» Task input
-- begin --

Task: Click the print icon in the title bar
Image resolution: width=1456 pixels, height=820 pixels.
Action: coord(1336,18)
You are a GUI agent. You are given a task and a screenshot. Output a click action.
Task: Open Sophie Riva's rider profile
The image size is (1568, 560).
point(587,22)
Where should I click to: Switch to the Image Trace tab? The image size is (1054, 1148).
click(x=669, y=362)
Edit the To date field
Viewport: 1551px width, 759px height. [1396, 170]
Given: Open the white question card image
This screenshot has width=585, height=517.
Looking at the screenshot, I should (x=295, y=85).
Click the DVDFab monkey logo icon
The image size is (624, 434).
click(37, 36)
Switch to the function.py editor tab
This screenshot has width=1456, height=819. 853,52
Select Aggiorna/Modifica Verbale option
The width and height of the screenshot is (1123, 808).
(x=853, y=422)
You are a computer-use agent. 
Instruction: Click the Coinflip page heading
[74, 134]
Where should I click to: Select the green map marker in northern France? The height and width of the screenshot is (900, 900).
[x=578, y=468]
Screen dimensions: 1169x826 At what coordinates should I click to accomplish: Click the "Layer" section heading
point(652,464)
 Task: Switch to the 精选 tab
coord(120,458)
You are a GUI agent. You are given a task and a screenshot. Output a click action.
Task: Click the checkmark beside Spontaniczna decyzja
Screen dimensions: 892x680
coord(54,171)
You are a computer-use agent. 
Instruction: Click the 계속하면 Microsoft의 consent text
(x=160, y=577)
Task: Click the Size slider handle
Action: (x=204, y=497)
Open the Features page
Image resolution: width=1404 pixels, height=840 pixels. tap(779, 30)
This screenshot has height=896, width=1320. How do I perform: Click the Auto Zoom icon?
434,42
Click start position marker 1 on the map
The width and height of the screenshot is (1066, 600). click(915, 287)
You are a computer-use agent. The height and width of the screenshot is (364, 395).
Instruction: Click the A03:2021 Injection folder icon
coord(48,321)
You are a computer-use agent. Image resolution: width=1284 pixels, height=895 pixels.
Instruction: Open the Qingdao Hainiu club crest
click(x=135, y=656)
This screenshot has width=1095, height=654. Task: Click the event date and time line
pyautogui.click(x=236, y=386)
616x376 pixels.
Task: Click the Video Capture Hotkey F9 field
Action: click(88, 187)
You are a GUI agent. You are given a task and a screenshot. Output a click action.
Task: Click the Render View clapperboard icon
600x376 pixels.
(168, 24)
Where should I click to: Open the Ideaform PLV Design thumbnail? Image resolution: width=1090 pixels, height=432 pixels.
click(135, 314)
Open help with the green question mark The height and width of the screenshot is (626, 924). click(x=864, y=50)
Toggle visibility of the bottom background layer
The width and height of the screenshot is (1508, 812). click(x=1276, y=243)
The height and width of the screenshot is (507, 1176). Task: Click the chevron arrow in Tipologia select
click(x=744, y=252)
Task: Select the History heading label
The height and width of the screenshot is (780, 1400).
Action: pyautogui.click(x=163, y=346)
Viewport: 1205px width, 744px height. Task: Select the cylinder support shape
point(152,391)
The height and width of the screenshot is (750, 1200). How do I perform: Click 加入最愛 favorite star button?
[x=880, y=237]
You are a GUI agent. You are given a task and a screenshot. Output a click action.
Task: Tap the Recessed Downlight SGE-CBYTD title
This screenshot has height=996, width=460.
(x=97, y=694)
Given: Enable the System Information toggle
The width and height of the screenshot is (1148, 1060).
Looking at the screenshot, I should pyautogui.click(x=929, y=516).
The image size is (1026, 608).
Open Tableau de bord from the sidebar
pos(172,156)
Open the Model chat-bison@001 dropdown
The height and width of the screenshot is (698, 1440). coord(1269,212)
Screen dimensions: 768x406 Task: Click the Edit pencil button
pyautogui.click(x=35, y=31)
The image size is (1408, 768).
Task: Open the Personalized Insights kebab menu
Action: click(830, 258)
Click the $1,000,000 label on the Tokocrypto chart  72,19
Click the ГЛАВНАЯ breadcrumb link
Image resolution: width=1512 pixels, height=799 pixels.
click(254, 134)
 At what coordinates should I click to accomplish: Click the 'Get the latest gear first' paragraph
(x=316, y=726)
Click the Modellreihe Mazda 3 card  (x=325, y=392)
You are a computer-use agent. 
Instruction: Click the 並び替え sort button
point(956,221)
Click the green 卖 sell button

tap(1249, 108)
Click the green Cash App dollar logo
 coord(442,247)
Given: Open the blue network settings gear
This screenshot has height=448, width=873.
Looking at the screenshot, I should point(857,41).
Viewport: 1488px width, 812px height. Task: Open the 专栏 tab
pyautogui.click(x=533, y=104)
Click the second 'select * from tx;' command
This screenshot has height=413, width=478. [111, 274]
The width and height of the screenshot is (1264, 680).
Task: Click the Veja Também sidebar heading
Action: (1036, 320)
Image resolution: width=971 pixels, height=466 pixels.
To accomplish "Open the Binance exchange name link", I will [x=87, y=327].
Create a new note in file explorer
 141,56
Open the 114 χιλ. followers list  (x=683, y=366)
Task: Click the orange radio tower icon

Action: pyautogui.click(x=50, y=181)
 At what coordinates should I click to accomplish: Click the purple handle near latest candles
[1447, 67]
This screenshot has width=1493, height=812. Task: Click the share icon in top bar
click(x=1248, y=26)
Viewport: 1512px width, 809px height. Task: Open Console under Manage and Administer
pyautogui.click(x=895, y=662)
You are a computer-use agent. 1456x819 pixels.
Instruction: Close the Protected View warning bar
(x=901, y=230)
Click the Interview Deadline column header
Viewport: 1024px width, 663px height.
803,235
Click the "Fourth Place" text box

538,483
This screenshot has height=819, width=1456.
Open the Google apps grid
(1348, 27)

-- end --

» Work instructions
Rewrite the records as a numbered list, one line per item, leaving out the blank lines.

» Response below
1. Task: Click the print icon in the title bar
2. Image resolution: width=1456 pixels, height=820 pixels.
3. Action: coord(1336,18)
4. You are a GUI agent. You are given a task and a screenshot. Output a click action.
5. Task: Open Sophie Riva's rider profile
6. The image size is (1568, 560).
7. point(587,22)
8. Where should I click to: Switch to the Image Trace tab? The image size is (1054, 1148).
9. click(x=669, y=362)
10. Edit the To date field
11. Viewport: 1551px width, 759px height. [1396, 170]
12. Given: Open the white question card image
13. This screenshot has width=585, height=517.
14. Looking at the screenshot, I should (x=295, y=85).
15. Click the DVDFab monkey logo icon
16. The image size is (624, 434).
17. click(37, 36)
18. Switch to the function.py editor tab
19. This screenshot has width=1456, height=819. 853,52
20. Select Aggiorna/Modifica Verbale option
21. The width and height of the screenshot is (1123, 808).
22. (x=853, y=422)
23. You are a computer-use agent. 
24. Instruction: Click the Coinflip page heading
25. [74, 134]
26. Where should I click to: Select the green map marker in northern France? The height and width of the screenshot is (900, 900).
27. [x=578, y=468]
28. Screen dimensions: 1169x826 At what coordinates should I click to accomplish: Click the "Layer" section heading
29. point(652,464)
30.  Task: Switch to the 精选 tab
31. coord(120,458)
32. You are a GUI agent. You are given a task and a screenshot. Output a click action.
33. Task: Click the checkmark beside Spontaniczna decyzja
34. Screen dimensions: 892x680
35. coord(54,171)
36. You are a computer-use agent. 
37. Instruction: Click the 계속하면 Microsoft의 consent text
38. (x=160, y=577)
39. Task: Click the Size slider handle
40. Action: (x=204, y=497)
41. Open the Features page
42. Image resolution: width=1404 pixels, height=840 pixels. tap(779, 30)
43. This screenshot has height=896, width=1320. How do I perform: Click the Auto Zoom icon?
44. 434,42
45. Click start position marker 1 on the map
46. The width and height of the screenshot is (1066, 600). click(915, 287)
47. You are a computer-use agent. The height and width of the screenshot is (364, 395).
48. Instruction: Click the A03:2021 Injection folder icon
49. coord(48,321)
50. You are a computer-use agent. Image resolution: width=1284 pixels, height=895 pixels.
51. Instruction: Open the Qingdao Hainiu club crest
52. click(x=135, y=656)
53. This screenshot has width=1095, height=654. Task: Click the event date and time line
54. pyautogui.click(x=236, y=386)
55. 616x376 pixels.
56. Task: Click the Video Capture Hotkey F9 field
57. Action: click(88, 187)
58. You are a GUI agent. You are given a task and a screenshot. Output a click action.
59. Task: Click the Render View clapperboard icon
60. 600x376 pixels.
61. (168, 24)
62. Where should I click to: Open the Ideaform PLV Design thumbnail? Image resolution: width=1090 pixels, height=432 pixels.
63. click(135, 314)
64. Open help with the green question mark The height and width of the screenshot is (626, 924). click(x=864, y=50)
65. Toggle visibility of the bottom background layer
66. The width and height of the screenshot is (1508, 812). click(x=1276, y=243)
67. The height and width of the screenshot is (507, 1176). Task: Click the chevron arrow in Tipologia select
68. click(x=744, y=252)
69. Task: Select the History heading label
70. The height and width of the screenshot is (780, 1400).
71. Action: pyautogui.click(x=163, y=346)
72. Viewport: 1205px width, 744px height. Task: Select the cylinder support shape
73. point(152,391)
74. The height and width of the screenshot is (750, 1200). How do I perform: Click 加入最愛 favorite star button?
75. [x=880, y=237]
76. You are a GUI agent. You are given a task and a screenshot. Output a click action.
77. Task: Tap the Recessed Downlight SGE-CBYTD title
78. This screenshot has height=996, width=460.
79. (x=97, y=694)
80. Given: Enable the System Information toggle
81. The width and height of the screenshot is (1148, 1060).
82. Looking at the screenshot, I should pyautogui.click(x=929, y=516).
83. The image size is (1026, 608).
84. Open Tableau de bord from the sidebar
85. pos(172,156)
86. Open the Model chat-bison@001 dropdown
87. The height and width of the screenshot is (698, 1440). coord(1269,212)
88. Screen dimensions: 768x406 Task: Click the Edit pencil button
89. pyautogui.click(x=35, y=31)
90. The image size is (1408, 768).
91. Task: Open the Personalized Insights kebab menu
92. Action: click(830, 258)
93. Click the $1,000,000 label on the Tokocrypto chart  72,19
94. Click the ГЛАВНАЯ breadcrumb link
95. Image resolution: width=1512 pixels, height=799 pixels.
96. click(254, 134)
97.  At what coordinates should I click to accomplish: Click the 'Get the latest gear first' paragraph
98. (x=316, y=726)
99. Click the Modellreihe Mazda 3 card  (x=325, y=392)
100. You are a computer-use agent. 
101. Instruction: Click the 並び替え sort button
102. point(956,221)
103. Click the green 卖 sell button
104. tap(1249, 108)
105. Click the green Cash App dollar logo
106.  coord(442,247)
107. Given: Open the blue network settings gear
108. This screenshot has height=448, width=873.
109. Looking at the screenshot, I should point(857,41).
110. Viewport: 1488px width, 812px height. Task: Open the 专栏 tab
111. pyautogui.click(x=533, y=104)
112. Click the second 'select * from tx;' command
113. This screenshot has height=413, width=478. [111, 274]
114. The width and height of the screenshot is (1264, 680).
115. Task: Click the Veja Também sidebar heading
116. Action: (1036, 320)
117. Image resolution: width=971 pixels, height=466 pixels.
118. To accomplish "Open the Binance exchange name link", I will [x=87, y=327].
119. Create a new note in file explorer
120.  141,56
121. Open the 114 χιλ. followers list  (x=683, y=366)
122. Task: Click the orange radio tower icon
123. Action: pyautogui.click(x=50, y=181)
124.  At what coordinates should I click to accomplish: Click the purple handle near latest candles
125. [1447, 67]
126. This screenshot has width=1493, height=812. Task: Click the share icon in top bar
127. click(x=1248, y=26)
128. Viewport: 1512px width, 809px height. Task: Open Console under Manage and Administer
129. pyautogui.click(x=895, y=662)
130. You are a computer-use agent. 1456x819 pixels.
131. Instruction: Close the Protected View warning bar
132. (x=901, y=230)
133. Click the Interview Deadline column header
134. Viewport: 1024px width, 663px height.
135. 803,235
136. Click the "Fourth Place" text box
137. 538,483
138. This screenshot has height=819, width=1456.
139. Open the Google apps grid
140. (1348, 27)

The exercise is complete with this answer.